DIRECTIONS FOR THIS TASK:
Return exactly the lines of the records below, starting at the line that contains "You are a computer-use agent." and ending at the line that contains "Instruction: Click the thebmj logo", with both of those lines kept.

PROVIDED DATA:
[Start of section]

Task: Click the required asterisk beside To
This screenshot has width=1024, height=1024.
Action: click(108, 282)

[End of section]
[Start of section]

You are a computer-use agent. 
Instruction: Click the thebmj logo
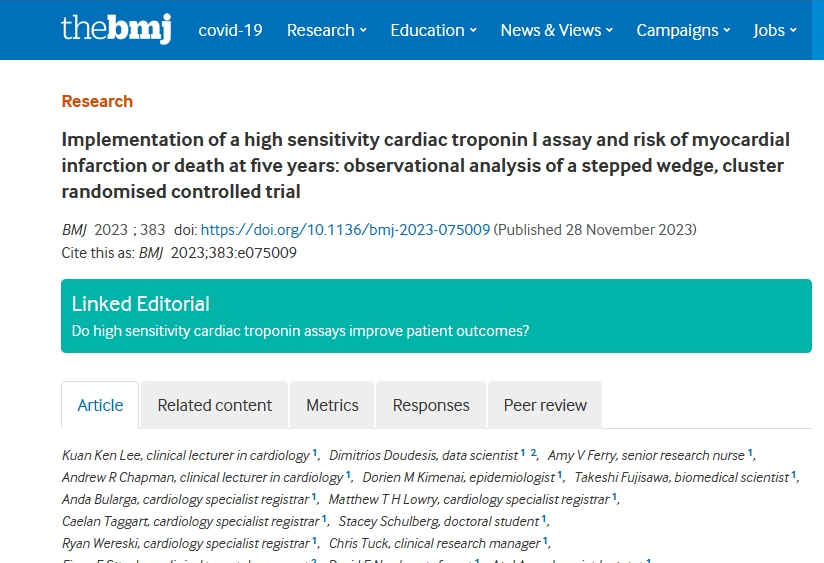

[End of section]

SOLUTION FOR THIS PROBLEM:
You are a computer-use agent. 
Instruction: Click the thebmj logo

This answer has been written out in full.